Consider, for example, the fate of a revolutionary new medical test for detecting fetal genetic conditions in early pregnancy that avoided the dangerously-invasive standard techniques that can harm both the mother and the fetus.

Researchers at Sequenom, Inc. developed a technique for taking a maternal blood sample, keeping the non-cellular portion (known as cffDNA, which was previously discarded as medical waste), amplifying the genetic material in it that only they had discovered was present, and then identifying paternally-inherited sequences as a means of distinguishing fetal and maternal DNA. The company sought and received a patent for what even the court that later invalidated the patent (citing the High Court’s Mayo ruling as the reason) conceded was “a significant contribution to the medical field.”

Judge Richard Linn of the U.S. Court of Appeals for the Federal Circuit explained that given the sweeping language of Supreme Court’s 2012 Mayo ruling, he was forced to invalidate Sequenom’s patent. But he was not happy about it.

“The Supreme Court’s [ruling in Mayo] leaves no room to distinguish this case, even though no one [before Sequenom] was amplifying and detecting paternally-inherited cffDNA using the plasma or serum of pregnant mothers. Indeed, the maternal plasma used to be “routinely discarded,” because nobody thought that fetal cell-free DNA would be present.”

In Judge Linn’s personal opinion, “Sequenom’s invention is truly meritorious.” But there was nothing he could do, given the High Court’s previous ruling.

The Mayo ruling has broad significance for the entire life sciences industry. As Sequenom’s lawyer Thomas Goldstein, who is also the founder of the hugely-popular SCOTUS Blog noted, “[We] invested enormously in developing and validating a recognized breakthrough for clinical use, only to see that investment radically undermined by fast-following competitors trading on an uncertain legal doctrine [i.e., the Mayo ruling].” As a result, “no company can trust in the patent system when deciding whether to invest in bringing an invention to market. This issue has become particularly life-threatening to life-science innovators.”
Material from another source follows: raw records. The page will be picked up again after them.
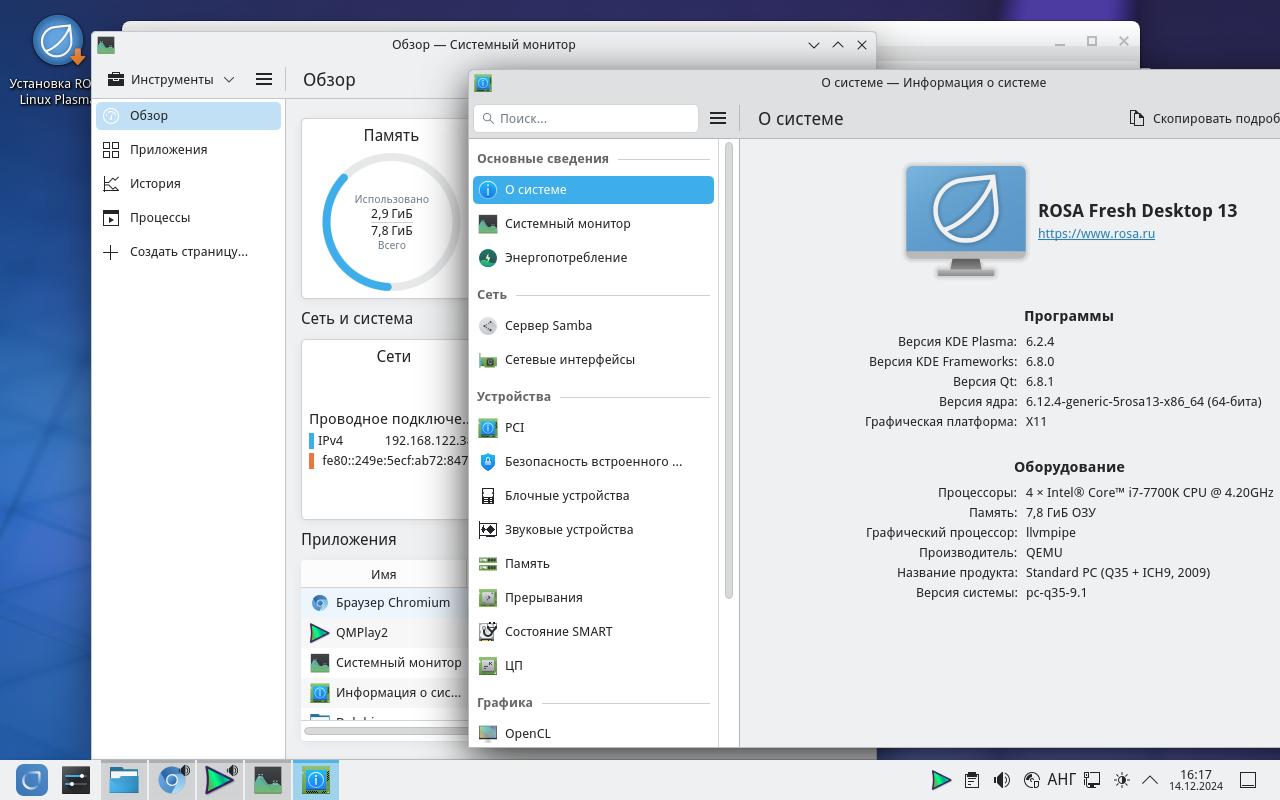Switch to Процессы page
Viewport: 1280px width, 800px height.
tap(159, 217)
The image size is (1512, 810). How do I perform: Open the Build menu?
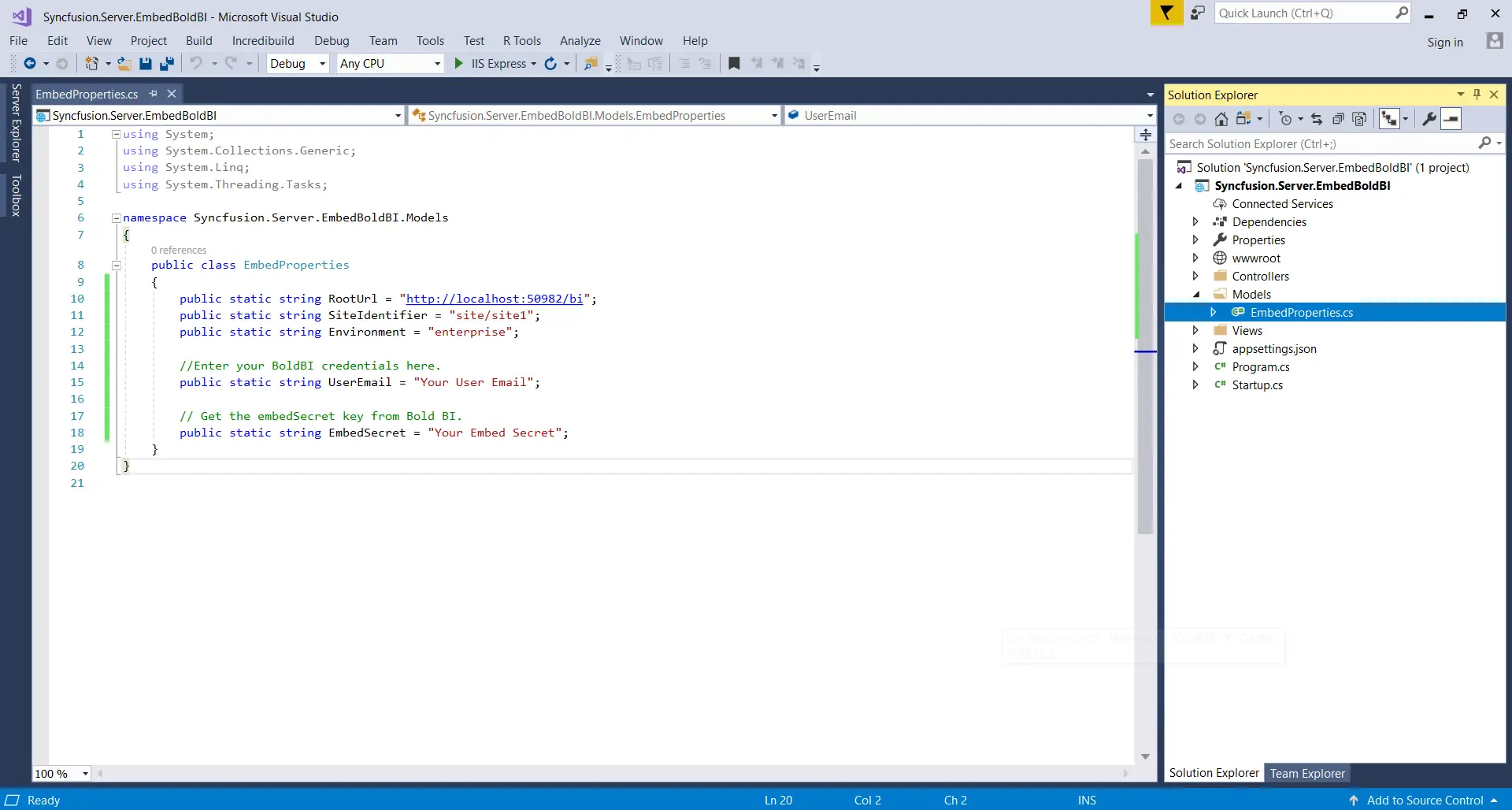(x=198, y=41)
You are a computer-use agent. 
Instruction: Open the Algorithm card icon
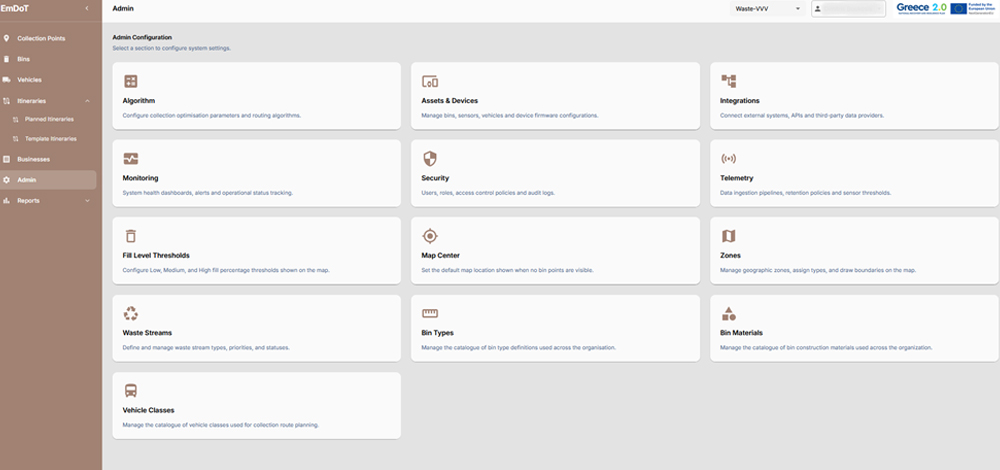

Indeed, the threat that Mayo poses to life-science innovators cannot be overstated. As one law journal noted: “[The Mayo ruling] is sufficiently broad that no diagnostic method claim will be safe from the logic set forth in that case.”

Indeed, if this trend continues, America’s world-leading life sciences industry — and the future cures humanity is counting on — may wither on the vine. As Hans Bishop, the CEO of breakthrough cancer treatment company Juno Therapeutics, wrote in Forbes in 2015:

“Let us be clear: investments in the biotech industry are based entirely on patents. Without strong patents, we cannot raise money to find cures for disease.” Nor can companies raise money to invent the tests needed to diagnose those diseases.

For innovative life science companies, the hope is that Congress may draft a legislative fix to the Supreme Court’s ruling limiting medical innovations. Until then, the future cures we all depend on may have to wait, thanks to the Supreme Court’s ignorance on patent issues.